• **What you need to do**:
Restate exactly the lines below, from the one containing "Open the hamburger menu icon" through the final line, and leave out the pictures.

• **Input data**:
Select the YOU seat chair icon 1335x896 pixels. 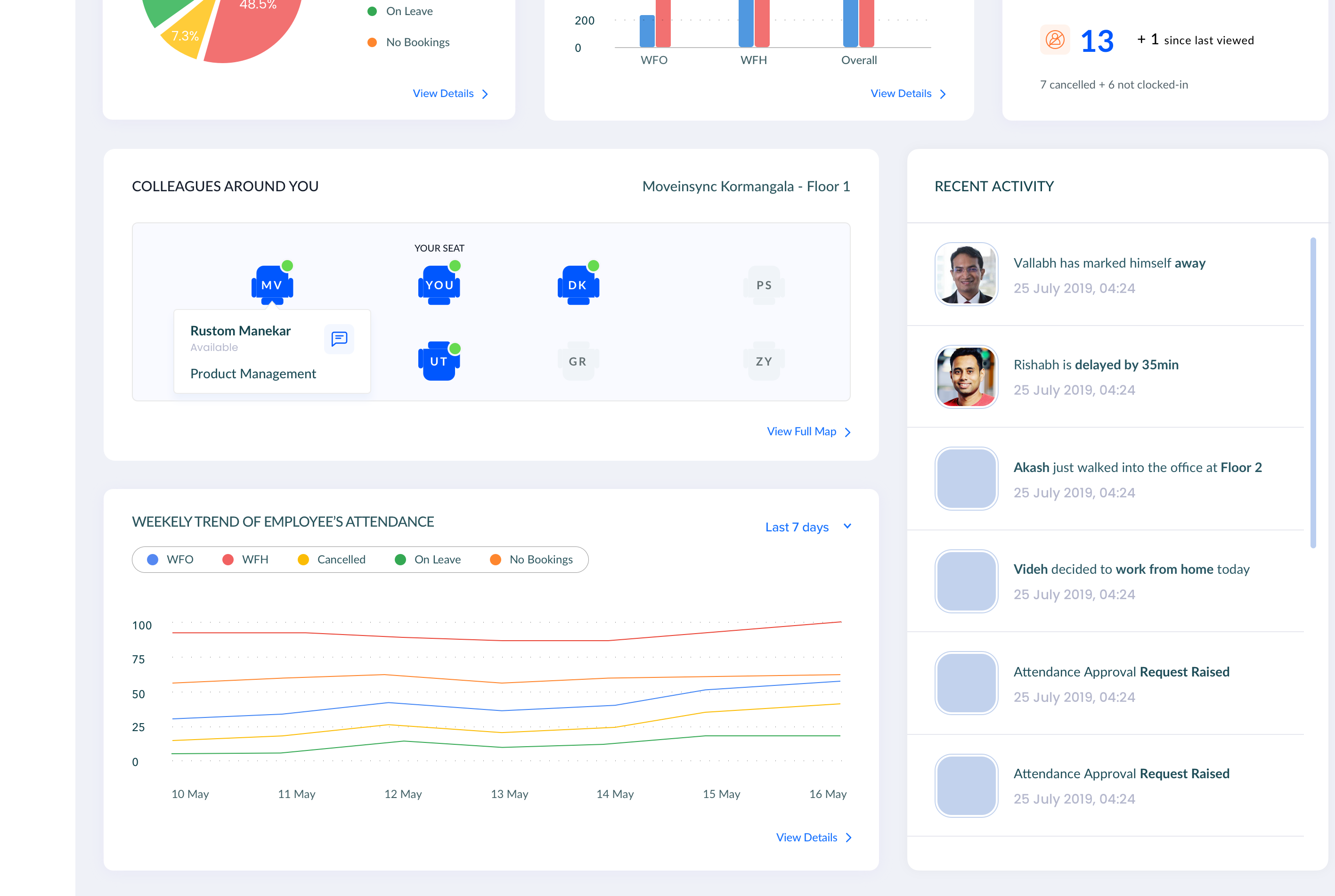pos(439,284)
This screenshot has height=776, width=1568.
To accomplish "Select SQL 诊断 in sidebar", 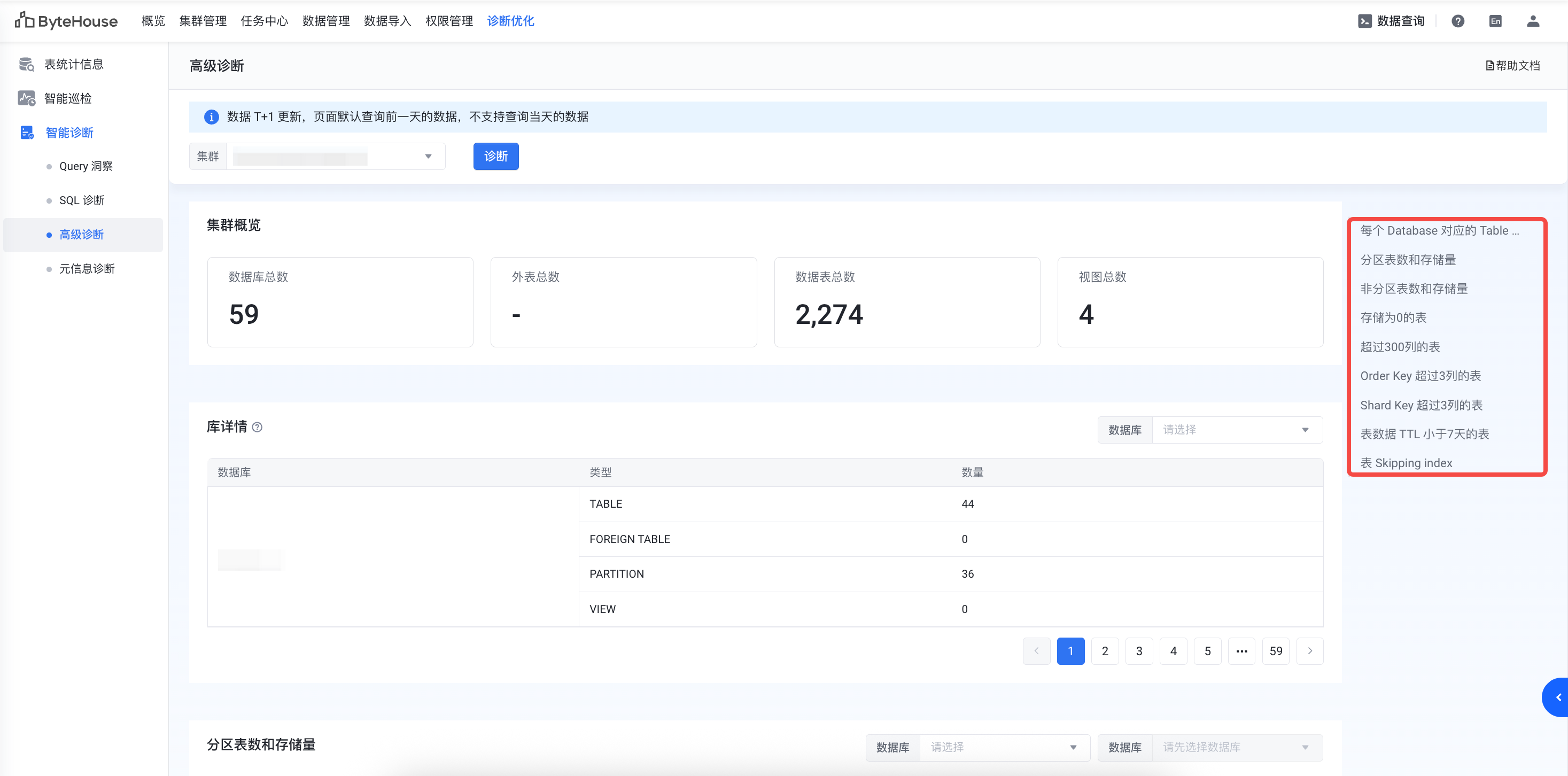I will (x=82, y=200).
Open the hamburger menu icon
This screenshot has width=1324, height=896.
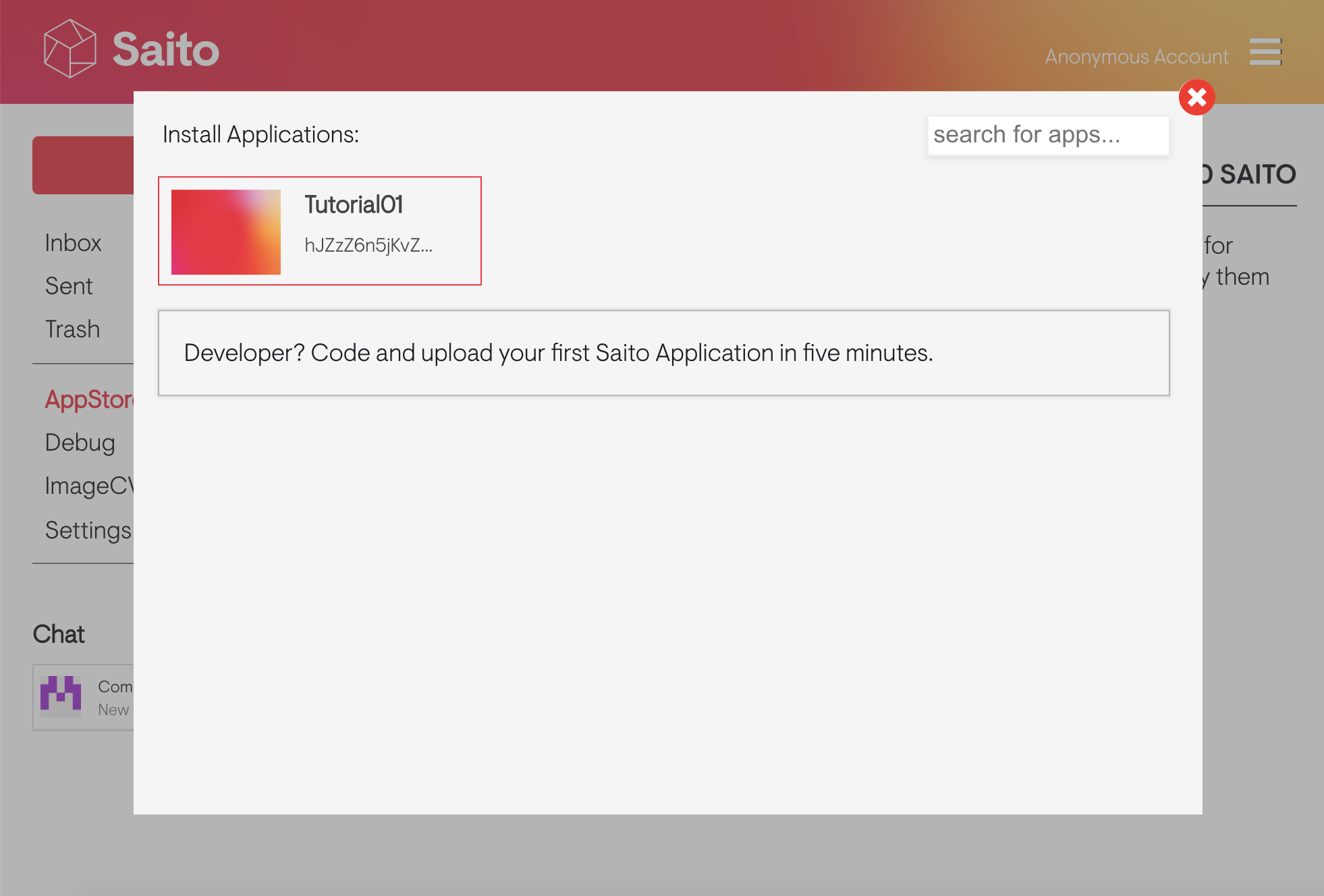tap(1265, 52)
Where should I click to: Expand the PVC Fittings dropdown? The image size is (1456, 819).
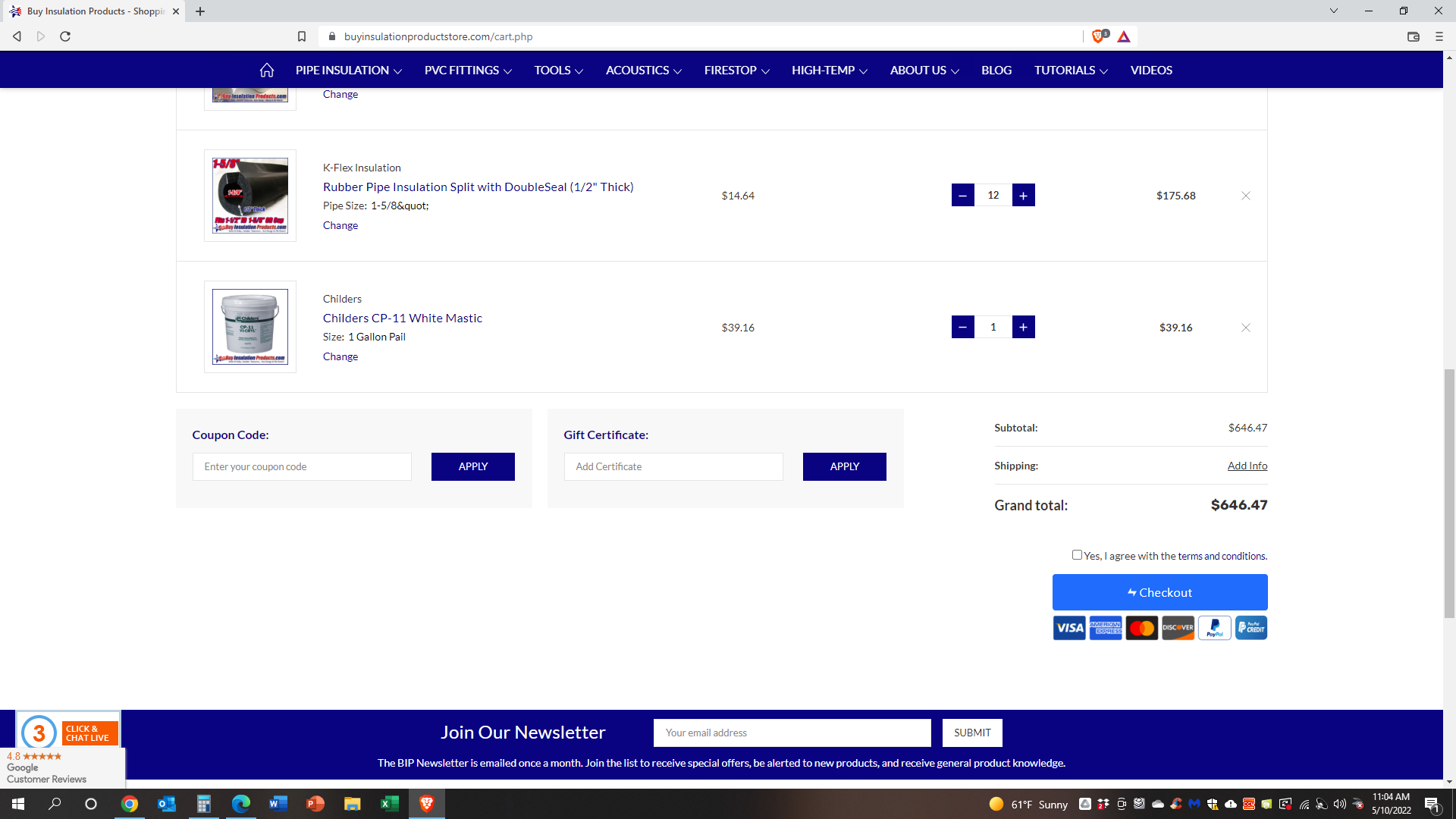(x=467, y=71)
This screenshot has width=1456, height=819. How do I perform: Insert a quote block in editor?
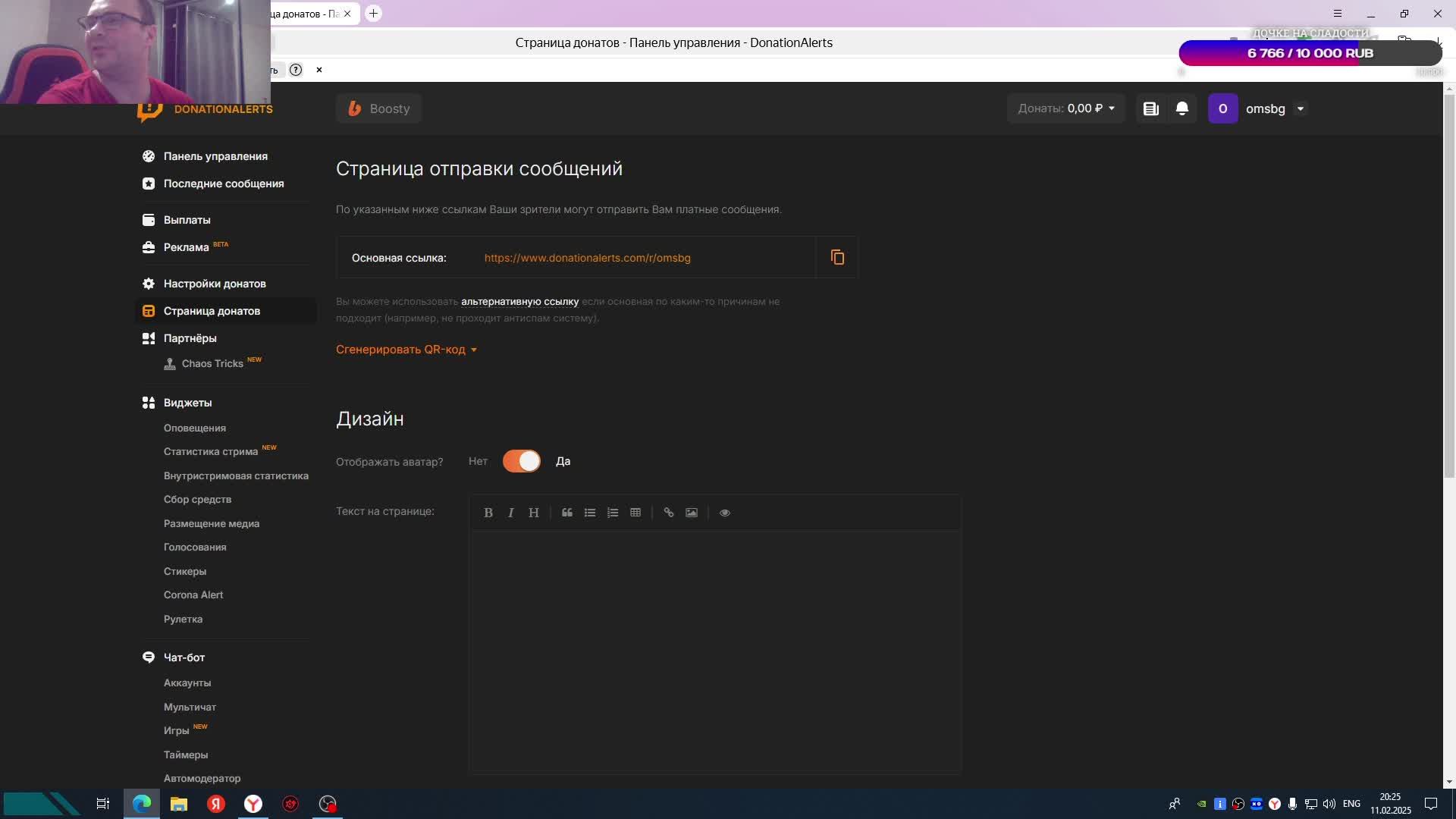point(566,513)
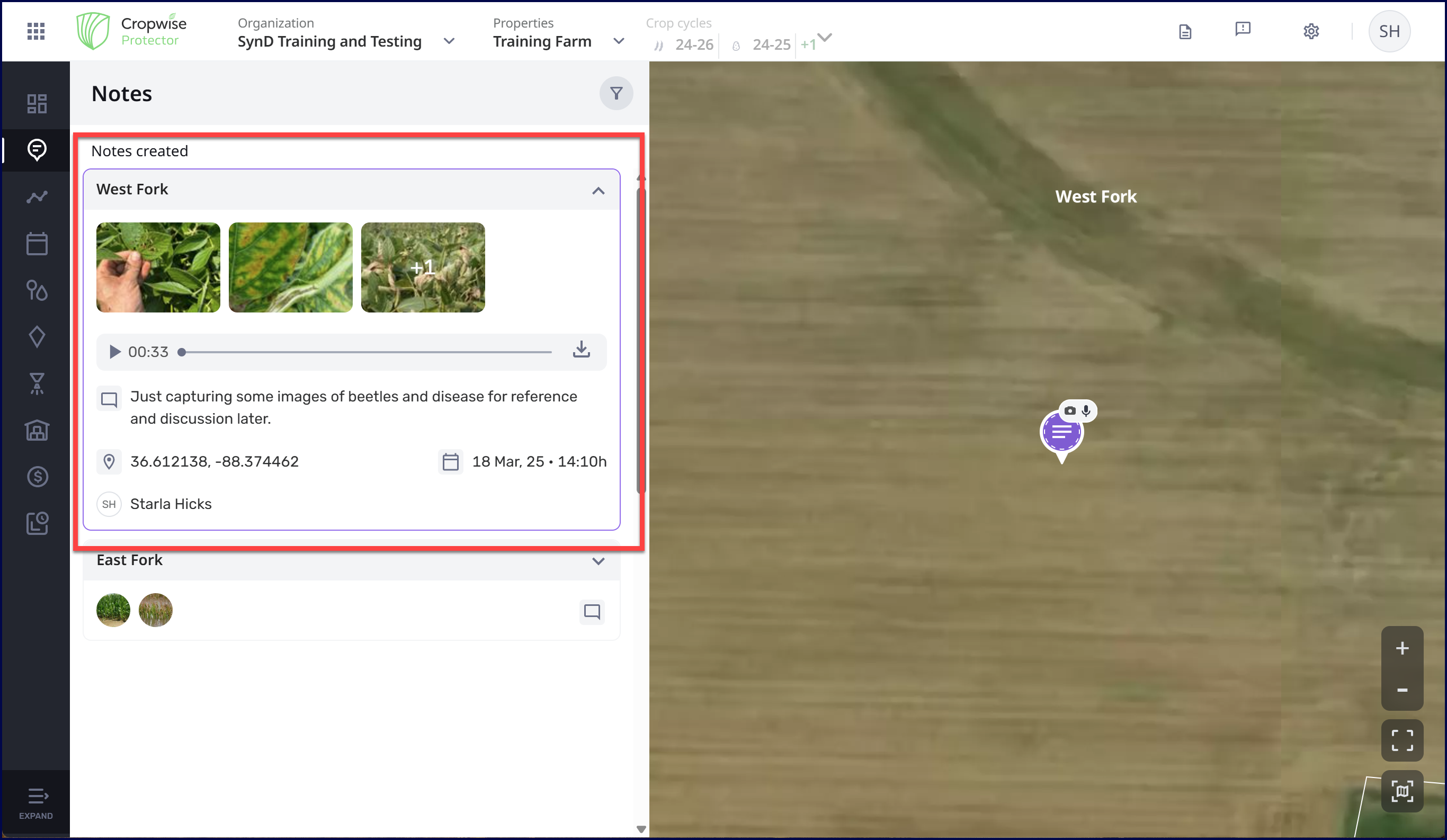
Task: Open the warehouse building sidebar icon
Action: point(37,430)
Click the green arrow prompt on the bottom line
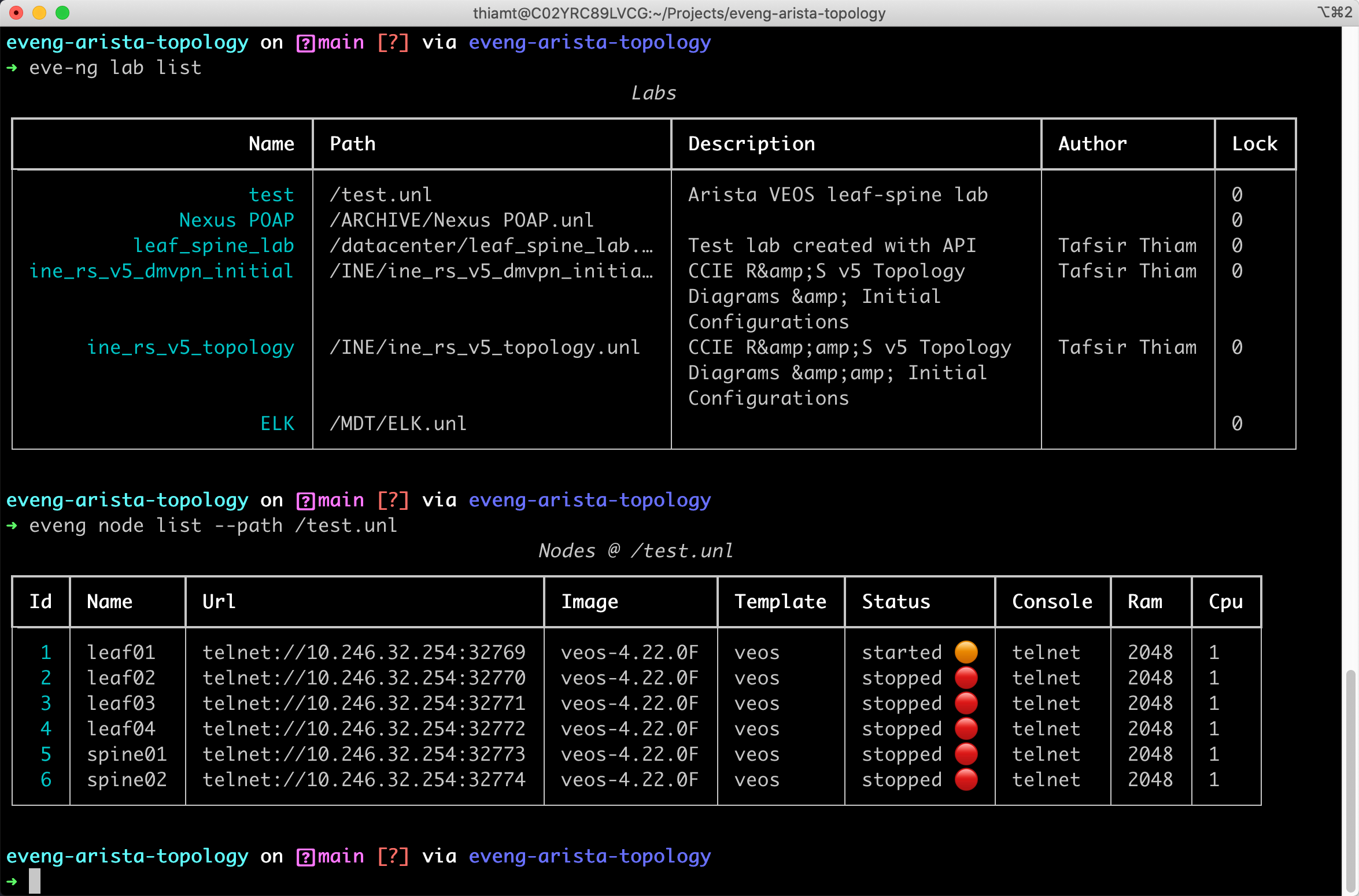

• **Solution to this problem**:
Open the hamburger menu icon
This screenshot has width=1324, height=896.
tap(1265, 52)
Where should I click to: Expand the PVC Fittings dropdown? The image size is (1456, 819).
(x=467, y=71)
This screenshot has width=1456, height=819. How do I perform: Insert a quote block in editor?
point(566,513)
Task: Open the warehouse building sidebar icon
Action: point(37,430)
Click the green arrow prompt on the bottom line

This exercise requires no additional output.